Reputation: 58049
I'm using TinySoundFont to use SF2 files on watchOS. I want to play the raw audio generated by the framework in real time (which means calling tsf_note_on
as soon as the corresponding button is pressed and calling tsf_render_short
as soon as new data is needed). I'm using an AVAudioSourceNode to achieve that.
Despite the sound rendering fine when I render it into a file, it's really noisy when played using the AVAudioSourceNode. (Based on the answer from Rob Napier, this might be because I ignore the timestamp property - I'm looking for a solution that addresses that concern.) What causes this issue and how can I fix it?
I'm looking for a solution that renders audio realtime and not precalculates it, since I want to handle looping sounds correctly as well.
You can download a sample GitHub project here.
import SwiftUI
import AVFoundation
struct ContentView: View {
@ObservedObject var settings = Settings.shared
init() {
settings.prepare()
}
var body: some View {
Button("Play Sound") {
Settings.shared.playSound()
if !settings.engine.isRunning {
do {
try settings.engine.start()
} catch {
print(error)
}
}
}
}
}
import SwiftUI
import AVFoundation
class Settings: ObservableObject {
static let shared = Settings()
var engine: AVAudioEngine!
var sourceNode: AVAudioSourceNode!
var tinySoundFont: OpaquePointer!
func prepare() {
let soundFontPath = Bundle.main.path(forResource: "GMGSx", ofType: "sf2")

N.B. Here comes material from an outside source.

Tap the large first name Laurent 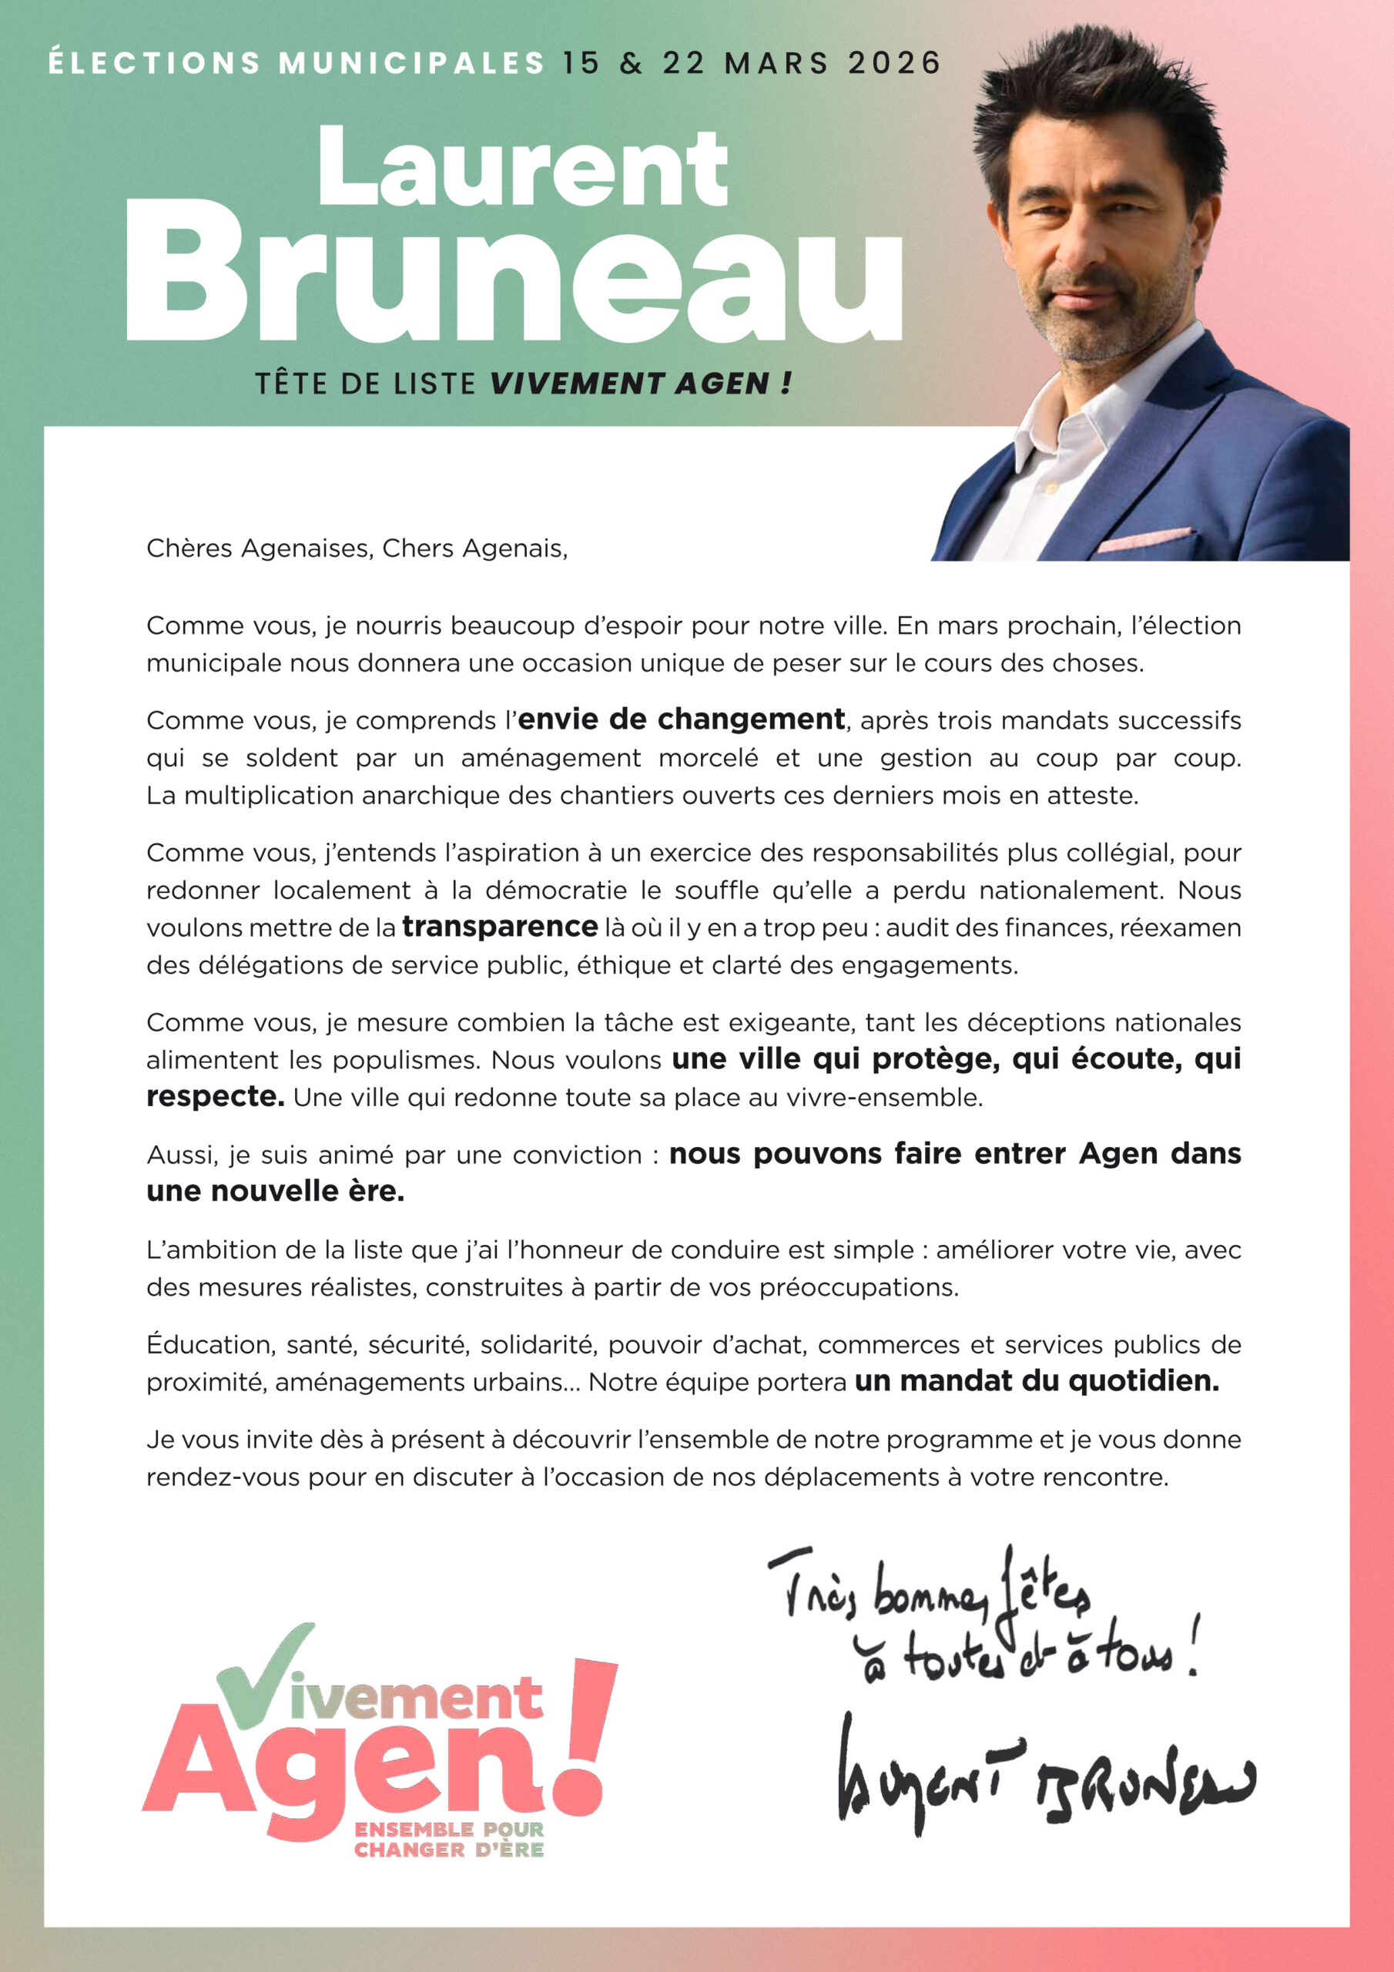(522, 167)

tinySoundFont = tsf_load_filename(soundFontPath)
tsf_set_output(tinySoundFont, TSF_MONO, 44100, 0)
setUpSound()
}
func setUpSound() {
if let engine = engine,
let sourceNode = sourceNode {
engine.detach(sourceNode)
}
engine = .init()
let mixerNode = engine.mainMixerNode
let audioFormat = AVAudioFormat(
commonFormat: .pcmFormatInt16,
sampleRate: 44100,
channels: 1,
interleaved: false
)
guard let audioFormat = audioFormat else {
return
}
sourceNode = AVAudioSourceNode(format: audioFormat) { silence, timeStamp, frameCount, audioBufferList in
guard let data = self.getSound(length: Int(frameCount)) else {
return 1
}
let ablPointer = UnsafeMutableAudioBufferListPointer(audioBufferList)
data.withUnsafeBytes { (intPointer: UnsafePointer<Int16>) in
for index in 0 ..< Int(frameCount) {
let value = intPointer[index]
// Set the same value on all channels (due to the inputFormat, there's only one channel though).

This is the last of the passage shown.